According to another embodiment of the present invention, there is provided a method of driving an organic light emitting display device including: storing a data signal in a storage capacitor through a first threshold voltage different from a second threshold voltage of a driving transistor; and supplying current corresponding to the voltage stored in the storage capacitor from the driving transistor to an organic light emitting diode.

An absolute value of the first threshold voltage may be set to be higher than that of the second threshold voltage. The storing a data signal includes supplying the data signal to the storage capacitor through the driving transistor connected in a diode form and a separate transistor that is diode-connected.

According to still another embodiment of the present invention, there is provided a pixel including: an organic light emitting diode; a storage capacitor coupled between a node and a first power supply; a first transistor having a first electrode coupled to the first power supply, a second electrode coupled to the organic light emitting diode, and a gate electrode coupled to the node; a second transistor coupled between the second electrode of the first transistor and the node, and a gate electrode of the second transistor being coupled to the node; and a third transistor coupled between the second transistor and the second node, and a gate electrode of the third transistor being coupled to a current scan line.

§ **Dataset items**
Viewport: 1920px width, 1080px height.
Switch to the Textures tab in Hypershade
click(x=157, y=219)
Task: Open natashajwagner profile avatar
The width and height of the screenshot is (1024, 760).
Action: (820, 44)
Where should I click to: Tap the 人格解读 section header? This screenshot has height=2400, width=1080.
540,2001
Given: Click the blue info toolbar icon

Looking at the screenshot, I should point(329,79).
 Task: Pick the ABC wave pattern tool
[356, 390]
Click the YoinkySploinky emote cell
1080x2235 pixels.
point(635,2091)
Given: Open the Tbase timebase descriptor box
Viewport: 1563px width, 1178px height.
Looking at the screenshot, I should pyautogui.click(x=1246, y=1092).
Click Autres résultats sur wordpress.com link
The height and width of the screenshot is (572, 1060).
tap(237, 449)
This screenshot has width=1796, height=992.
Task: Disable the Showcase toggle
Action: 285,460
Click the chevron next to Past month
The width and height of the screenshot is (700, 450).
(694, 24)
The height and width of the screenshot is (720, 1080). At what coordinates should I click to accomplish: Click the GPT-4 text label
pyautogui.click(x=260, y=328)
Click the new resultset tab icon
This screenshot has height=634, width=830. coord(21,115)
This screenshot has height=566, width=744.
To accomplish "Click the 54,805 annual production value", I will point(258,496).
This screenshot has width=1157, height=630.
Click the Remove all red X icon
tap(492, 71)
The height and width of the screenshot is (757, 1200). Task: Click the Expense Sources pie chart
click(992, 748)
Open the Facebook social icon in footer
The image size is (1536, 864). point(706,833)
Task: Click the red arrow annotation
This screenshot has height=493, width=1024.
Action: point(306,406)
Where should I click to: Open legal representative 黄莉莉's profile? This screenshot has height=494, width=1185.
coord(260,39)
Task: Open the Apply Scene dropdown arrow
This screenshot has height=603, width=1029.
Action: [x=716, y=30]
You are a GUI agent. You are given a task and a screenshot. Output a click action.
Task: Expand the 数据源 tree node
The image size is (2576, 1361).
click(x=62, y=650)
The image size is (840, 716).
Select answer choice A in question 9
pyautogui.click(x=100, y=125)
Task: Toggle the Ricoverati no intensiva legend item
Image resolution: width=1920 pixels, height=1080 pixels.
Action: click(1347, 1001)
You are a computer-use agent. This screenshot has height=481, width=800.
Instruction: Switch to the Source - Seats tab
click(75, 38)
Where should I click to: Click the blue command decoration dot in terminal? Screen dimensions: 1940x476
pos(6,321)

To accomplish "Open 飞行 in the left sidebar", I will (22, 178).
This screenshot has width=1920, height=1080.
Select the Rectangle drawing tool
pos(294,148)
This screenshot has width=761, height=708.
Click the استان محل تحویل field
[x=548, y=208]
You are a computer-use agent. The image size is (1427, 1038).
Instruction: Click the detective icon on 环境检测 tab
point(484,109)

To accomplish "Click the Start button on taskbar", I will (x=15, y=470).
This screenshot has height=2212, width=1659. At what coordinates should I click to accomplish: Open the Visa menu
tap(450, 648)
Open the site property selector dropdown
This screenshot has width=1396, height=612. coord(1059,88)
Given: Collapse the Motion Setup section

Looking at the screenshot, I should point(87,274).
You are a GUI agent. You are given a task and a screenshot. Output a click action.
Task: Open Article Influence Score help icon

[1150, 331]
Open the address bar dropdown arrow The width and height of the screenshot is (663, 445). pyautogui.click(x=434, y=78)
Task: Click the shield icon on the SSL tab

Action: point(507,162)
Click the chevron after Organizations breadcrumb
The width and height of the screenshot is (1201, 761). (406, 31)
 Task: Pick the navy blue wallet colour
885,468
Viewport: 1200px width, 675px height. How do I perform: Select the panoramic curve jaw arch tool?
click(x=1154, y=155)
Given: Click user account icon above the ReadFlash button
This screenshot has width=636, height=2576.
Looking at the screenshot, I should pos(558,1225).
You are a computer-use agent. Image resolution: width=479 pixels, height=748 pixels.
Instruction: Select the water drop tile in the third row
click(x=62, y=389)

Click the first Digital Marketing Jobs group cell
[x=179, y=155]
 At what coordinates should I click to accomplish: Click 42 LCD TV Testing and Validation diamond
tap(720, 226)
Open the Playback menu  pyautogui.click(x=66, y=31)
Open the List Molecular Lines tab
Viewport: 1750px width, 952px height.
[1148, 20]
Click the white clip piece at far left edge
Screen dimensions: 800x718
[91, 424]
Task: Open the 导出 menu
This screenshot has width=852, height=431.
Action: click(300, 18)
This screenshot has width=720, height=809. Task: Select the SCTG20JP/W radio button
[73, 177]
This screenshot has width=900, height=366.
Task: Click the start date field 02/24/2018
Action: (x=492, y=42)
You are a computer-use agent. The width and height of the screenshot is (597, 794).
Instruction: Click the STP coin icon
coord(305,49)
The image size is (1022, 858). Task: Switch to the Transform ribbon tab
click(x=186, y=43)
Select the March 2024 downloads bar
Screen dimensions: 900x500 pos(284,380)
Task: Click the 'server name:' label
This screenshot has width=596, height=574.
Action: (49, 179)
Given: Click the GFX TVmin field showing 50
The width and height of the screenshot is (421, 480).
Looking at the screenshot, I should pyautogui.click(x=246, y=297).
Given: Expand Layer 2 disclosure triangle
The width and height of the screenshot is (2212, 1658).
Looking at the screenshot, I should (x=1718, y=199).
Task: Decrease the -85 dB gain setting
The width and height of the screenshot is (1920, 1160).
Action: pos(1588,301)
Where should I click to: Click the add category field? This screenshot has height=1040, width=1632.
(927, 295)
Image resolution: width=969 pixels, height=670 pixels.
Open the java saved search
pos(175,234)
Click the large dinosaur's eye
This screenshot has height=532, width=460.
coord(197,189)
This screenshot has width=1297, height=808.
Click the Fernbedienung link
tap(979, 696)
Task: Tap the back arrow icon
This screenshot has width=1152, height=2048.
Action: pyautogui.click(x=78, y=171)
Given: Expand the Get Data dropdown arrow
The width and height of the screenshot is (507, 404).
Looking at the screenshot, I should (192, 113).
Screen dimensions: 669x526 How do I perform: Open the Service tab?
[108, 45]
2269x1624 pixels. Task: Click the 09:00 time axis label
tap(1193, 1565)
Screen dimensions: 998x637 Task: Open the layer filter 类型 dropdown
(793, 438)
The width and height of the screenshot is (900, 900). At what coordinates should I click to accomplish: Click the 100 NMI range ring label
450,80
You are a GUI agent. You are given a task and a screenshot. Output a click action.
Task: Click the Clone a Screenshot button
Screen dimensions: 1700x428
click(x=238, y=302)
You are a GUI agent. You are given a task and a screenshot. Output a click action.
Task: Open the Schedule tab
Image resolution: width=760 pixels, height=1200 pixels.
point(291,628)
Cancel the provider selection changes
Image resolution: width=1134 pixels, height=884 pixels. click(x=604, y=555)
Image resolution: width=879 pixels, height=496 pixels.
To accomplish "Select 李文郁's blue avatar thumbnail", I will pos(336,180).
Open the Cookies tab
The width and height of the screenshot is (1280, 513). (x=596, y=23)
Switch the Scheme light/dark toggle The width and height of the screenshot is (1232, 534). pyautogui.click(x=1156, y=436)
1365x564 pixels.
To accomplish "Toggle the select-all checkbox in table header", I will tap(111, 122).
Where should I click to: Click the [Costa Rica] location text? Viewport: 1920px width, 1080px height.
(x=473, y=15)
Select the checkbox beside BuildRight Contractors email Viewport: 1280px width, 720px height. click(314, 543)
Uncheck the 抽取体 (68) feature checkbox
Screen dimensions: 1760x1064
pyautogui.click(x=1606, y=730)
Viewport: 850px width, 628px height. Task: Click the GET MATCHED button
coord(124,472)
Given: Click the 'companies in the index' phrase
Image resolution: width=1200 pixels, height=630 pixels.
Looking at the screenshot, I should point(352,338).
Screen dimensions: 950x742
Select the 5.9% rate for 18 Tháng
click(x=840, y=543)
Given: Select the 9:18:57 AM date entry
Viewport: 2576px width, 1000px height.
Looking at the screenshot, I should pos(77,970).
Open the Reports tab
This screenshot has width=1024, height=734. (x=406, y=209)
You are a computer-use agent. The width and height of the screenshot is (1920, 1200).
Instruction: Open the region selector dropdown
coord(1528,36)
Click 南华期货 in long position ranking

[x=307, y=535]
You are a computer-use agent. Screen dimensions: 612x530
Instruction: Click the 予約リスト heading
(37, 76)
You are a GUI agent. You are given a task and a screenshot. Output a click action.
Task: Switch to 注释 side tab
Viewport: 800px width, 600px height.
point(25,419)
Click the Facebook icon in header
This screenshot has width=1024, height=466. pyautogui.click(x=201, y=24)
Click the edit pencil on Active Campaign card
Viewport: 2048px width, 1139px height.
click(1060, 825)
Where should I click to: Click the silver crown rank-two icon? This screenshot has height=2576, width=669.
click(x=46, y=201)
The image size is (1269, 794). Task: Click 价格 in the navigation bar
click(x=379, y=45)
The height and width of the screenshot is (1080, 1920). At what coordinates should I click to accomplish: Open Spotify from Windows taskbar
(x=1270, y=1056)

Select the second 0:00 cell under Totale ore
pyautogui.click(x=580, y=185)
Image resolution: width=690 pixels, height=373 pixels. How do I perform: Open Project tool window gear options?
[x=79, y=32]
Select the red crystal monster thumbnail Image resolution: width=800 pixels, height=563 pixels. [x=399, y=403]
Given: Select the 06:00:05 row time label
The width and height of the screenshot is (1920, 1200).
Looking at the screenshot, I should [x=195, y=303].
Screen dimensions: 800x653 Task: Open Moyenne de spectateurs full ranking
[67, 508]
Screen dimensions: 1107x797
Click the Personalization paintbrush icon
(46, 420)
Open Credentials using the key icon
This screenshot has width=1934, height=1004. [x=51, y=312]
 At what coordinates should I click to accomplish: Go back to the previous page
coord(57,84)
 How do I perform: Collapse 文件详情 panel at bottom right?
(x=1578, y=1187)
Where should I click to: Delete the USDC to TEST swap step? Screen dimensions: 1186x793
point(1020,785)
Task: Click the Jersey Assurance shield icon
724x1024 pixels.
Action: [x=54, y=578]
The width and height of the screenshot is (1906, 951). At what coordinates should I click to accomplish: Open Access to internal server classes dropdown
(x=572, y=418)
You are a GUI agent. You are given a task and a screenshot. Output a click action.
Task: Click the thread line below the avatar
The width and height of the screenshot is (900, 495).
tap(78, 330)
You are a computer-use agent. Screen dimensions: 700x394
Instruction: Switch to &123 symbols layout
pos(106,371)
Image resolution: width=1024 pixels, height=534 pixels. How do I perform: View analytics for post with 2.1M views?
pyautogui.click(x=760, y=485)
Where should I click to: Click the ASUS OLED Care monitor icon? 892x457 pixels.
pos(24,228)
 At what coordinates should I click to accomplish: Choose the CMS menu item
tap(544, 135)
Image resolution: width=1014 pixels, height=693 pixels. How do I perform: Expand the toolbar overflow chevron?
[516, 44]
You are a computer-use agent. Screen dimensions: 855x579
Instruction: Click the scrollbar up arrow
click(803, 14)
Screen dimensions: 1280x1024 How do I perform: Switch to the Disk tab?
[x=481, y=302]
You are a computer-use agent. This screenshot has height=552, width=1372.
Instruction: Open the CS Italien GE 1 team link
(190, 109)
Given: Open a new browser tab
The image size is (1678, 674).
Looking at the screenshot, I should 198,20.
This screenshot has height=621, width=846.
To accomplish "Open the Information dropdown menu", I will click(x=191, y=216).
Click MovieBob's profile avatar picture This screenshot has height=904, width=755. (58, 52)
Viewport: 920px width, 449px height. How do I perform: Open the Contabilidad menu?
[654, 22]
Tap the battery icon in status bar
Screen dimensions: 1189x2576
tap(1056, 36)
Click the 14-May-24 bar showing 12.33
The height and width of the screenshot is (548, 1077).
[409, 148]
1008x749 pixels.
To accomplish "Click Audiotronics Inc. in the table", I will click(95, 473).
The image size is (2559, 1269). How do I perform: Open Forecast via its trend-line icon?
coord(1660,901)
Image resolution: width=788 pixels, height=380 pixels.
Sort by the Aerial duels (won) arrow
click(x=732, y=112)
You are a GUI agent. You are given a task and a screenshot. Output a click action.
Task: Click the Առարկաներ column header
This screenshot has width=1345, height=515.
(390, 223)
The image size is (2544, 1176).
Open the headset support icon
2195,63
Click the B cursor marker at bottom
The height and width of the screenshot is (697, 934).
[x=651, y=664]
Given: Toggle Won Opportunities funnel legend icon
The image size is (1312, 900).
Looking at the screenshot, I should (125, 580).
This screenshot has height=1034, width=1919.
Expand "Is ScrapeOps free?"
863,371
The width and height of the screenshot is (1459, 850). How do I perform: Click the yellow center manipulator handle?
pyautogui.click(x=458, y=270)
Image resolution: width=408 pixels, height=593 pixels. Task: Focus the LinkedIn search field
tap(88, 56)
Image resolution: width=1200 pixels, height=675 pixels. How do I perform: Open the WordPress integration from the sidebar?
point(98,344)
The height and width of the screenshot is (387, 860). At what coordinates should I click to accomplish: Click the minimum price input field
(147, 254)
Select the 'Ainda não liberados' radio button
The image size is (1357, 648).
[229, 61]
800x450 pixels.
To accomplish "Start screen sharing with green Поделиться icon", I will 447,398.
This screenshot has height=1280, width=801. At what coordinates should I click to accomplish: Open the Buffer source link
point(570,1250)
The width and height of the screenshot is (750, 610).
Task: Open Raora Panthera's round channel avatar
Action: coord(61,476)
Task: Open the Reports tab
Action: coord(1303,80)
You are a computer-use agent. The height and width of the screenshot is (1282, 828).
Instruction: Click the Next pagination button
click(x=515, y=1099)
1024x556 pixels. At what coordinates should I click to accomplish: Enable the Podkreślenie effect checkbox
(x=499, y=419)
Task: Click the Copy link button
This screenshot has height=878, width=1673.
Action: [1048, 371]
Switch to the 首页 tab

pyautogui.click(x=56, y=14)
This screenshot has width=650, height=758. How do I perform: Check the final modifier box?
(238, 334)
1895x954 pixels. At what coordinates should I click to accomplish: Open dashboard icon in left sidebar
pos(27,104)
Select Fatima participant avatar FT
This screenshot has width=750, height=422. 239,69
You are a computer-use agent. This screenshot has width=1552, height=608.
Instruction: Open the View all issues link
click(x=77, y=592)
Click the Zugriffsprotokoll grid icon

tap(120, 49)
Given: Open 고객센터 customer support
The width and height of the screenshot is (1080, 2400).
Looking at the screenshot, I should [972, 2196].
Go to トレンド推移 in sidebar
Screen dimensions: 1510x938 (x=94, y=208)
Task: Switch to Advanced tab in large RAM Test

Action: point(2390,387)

§ **Stated task**
Write out the full passage on organic light emitting displays, word for word. These rows have nothing to do with the passage on organic light emitting displays.

§ **Task response**
According to another embodiment of the present invention, there is provided a method of driving an organic light emitting display device including: storing a data signal in a storage capacitor through a first threshold voltage different from a second threshold voltage of a driving transistor; and supplying current corresponding to the voltage stored in the storage capacitor from the driving transistor to an organic light emitting diode.

An absolute value of the first threshold voltage may be set to be higher than that of the second threshold voltage. The storing a data signal includes supplying the data signal to the storage capacitor through the driving transistor connected in a diode form and a separate transistor that is diode-connected.

According to still another embodiment of the present invention, there is provided a pixel including: an organic light emitting diode; a storage capacitor coupled between a node and a first power supply; a first transistor having a first electrode coupled to the first power supply, a second electrode coupled to the organic light emitting diode, and a gate electrode coupled to the node; a second transistor coupled between the second electrode of the first transistor and the node, and a gate electrode of the second transistor being coupled to the node; and a third transistor coupled between the second transistor and the second node, and a gate electrode of the third transistor being coupled to a current scan line.